We have successfully built and tested an intensity-modulated spectroscopy (IMS) instrument that is centered around a commercial lock-in amplifier, which can be used to perform intensity-modulated spectroscopy (IMS) up to a frequency of 250 kHz. We have tested our instrument on a commercial CdS-based light dependent resistor (LDR), a device with well-known physical properties. We found that the dynamic characterizations results of the CdS-based LDR agree with an already well-established knowledge on its physical properties. We have also performed IMS on a state-of-the-art bulk heterojunction (BHJ) organic photovoltaics (OPV) and introduced a new mode of IMS operation where photovoltaic cells operate under a finite load, including at its maximum power point.
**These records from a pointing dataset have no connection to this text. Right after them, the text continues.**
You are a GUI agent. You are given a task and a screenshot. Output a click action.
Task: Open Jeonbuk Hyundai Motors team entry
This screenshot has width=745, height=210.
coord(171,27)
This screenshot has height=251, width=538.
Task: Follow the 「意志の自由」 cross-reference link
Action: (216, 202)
From our IMS results on BHJ OPV, we have established IMS at maximum power point as the optimum operating condition for IMS on photovoltaics, a much better alternative to the traditional IMS operation, i.e. intensity-modulated photocurrent spectroscopy (IMPS) and intensity-modulated photovoltage spectroscopy (IMVS). By using IMS under finite load, we have managed to identify a high-frequency feature that was previously invisible under both IMPS and IMVS. We also found that this feature is ageing-related and is more pronounced after long-term storage. We have also managed to find the origin of this aging feature in the diffusion of indium ions that are etched by a PEDOT layer. In addition, with IMS, we are able to determine the BHJ capacitance of a BHJ OPV without absolute calibration of light intensity. We have also performed IMS on a similar BHJ device but with V2O5 as the hole extraction layer. We found that by using V2O5 as a hole extraction layer in OPV, we have avoided the problem of indium ions diffusion into the BHJ. We have also managed to perform IMS on an OLED and able to identify the causes of low-frequency “hook” feature in an OLED IMS results. This feature is attributable to the presence of parallel resistive- and capacitive-like components in the OLED’s emissive layer, which is also caused by the diffusion of indium ions into the OLED’s emissive layer. In addition, by using IMS, we have managed to determine carrier mobility in an OLED, though only an average mobility in the device. Finally, in the aging study of OLED device with IMS, we found that carrier transit time decreases as the device ages.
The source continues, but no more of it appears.